V. Waiver of the comparability requirement

¶33 We next consider DSHS’s argument that it obtained a waiver of the comparability requirement.

A. Medicaid waiver rules

¶34 In order to obtain any reimbursement for home health care services, a state must apply for a waiver from the Secretary under 42 U.S.C. § 1396n(c); McMillan v. McCrimon, 807 F. Supp. 475, 481 (C.D. Ill. 1992) State participation in the section 1396n(c) waiver program is entirely voluntary. Skandalis, 14 F.3d at 181. Unlike the Medicaid program itself, which requires participating states to provide certain services to all categorically needy individuals, the waiver program expressly allows states to request a waiver of the “comparability” requirement so that individuals within the program may receive varying levels of service. 42 U.S.C. § 1396n(c)(3), (c)(10); Skandalis, 14 F.3d at 181.

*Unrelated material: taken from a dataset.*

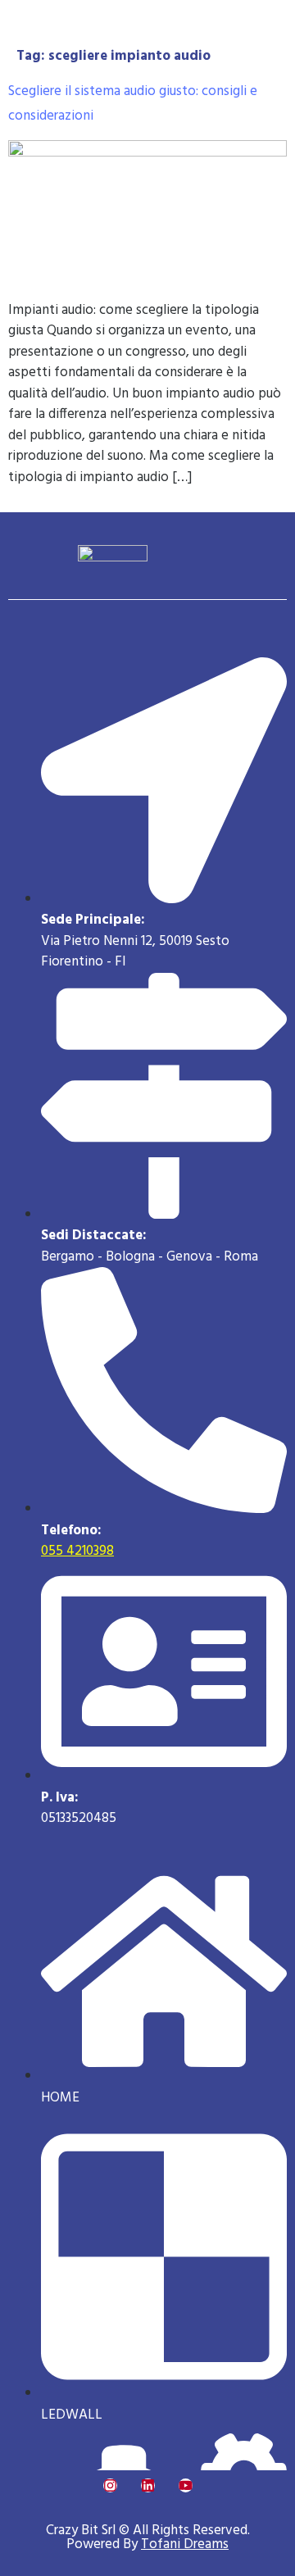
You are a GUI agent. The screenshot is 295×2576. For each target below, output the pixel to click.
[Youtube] (186, 2485)
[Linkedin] (148, 2485)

¶35 Under these provisions, states may target patients in a waiver class defined by a specific illness or by other circumstances. See Skandalis, 14 F.3d at 183 (upholding a state waiver plan that provided home care only to the categorically needy); Beckwith v. Kizer, 912 F.2d 1139, 1140 (9th Cir. 1990) (upholding a waiver program targeting those hospitalized for more than 90 days). Defining a waiver class sometimes involves difficult policy judgments concerning where services would be used most efficiently. Beckwith, 912 F.2d at 1141.

B. DSHS’s waiver application

¶36 DSHS claims that, in its waiver application to the Secretary, it specifically requested a waiver of the Medicaid Act’s comparability requirement. In applying for the waiver, DSHS used a boilerplate application form available through the Center for Medicare and Medicaid Services (CMS). The boilerplate form does indeed contain standardized language about waiving comparability requirements. Centers For Medicare & Medicaid Services, Section 1915(c) Home And Community-Based Services Waiver Application (version 06-95) at 4.

¶37 However, the boilerplate language waiving comparability does not give states complete freedom to provide different services to different people. States still must describe the waiver class by defining the target groups that will receive services under the waiver. Skandalis, 14 F.3d at 181; 42 C.F.R. § 441.301(b)(3).

¶38 According to the statutory language, the Secretary, not the state, grants the waiver. 42 U.S.C. § 1396n(c)(1), (c)(3). Without showing that it somehow incorporated the shared living rule into its waiver request, DSHS cannot claim that the Secretary waived the comparability requirements for those who live with their caregivers. See Skandalis, 14 F.3d at 176; Beckwith, 912 F.2d at 1141 (upholding states’ limits on services under the waiver where the states had described in the waiver how they intended to limit services).

C. CMS approval

¶39 DSHS claims that CMS authorized the shared living rule because CMS authorized its Medicaid plan. Gasper claims that CMS was not aware of the shared living rule because the rule was not described in any materials given to it. Furthermore, Gasper claims that CMS does not have the authority to waive federal Medicaid laws.

¶40 There is no proof that a specific waiver was sought or obtained so that varying levels of service could be given under the shared living rule. A general waiver of the comparability requirement does not suffice.

VI. Provider choice

¶41 Even though we have determined that the shared living rule is invalid, DSHS may nonetheless reduce the care hours of those who live with their paid caregivers after it has found that a client’s needs are actually met through his or her shared living situation. Because the issue of provider choice could still arise in this context, we address it below.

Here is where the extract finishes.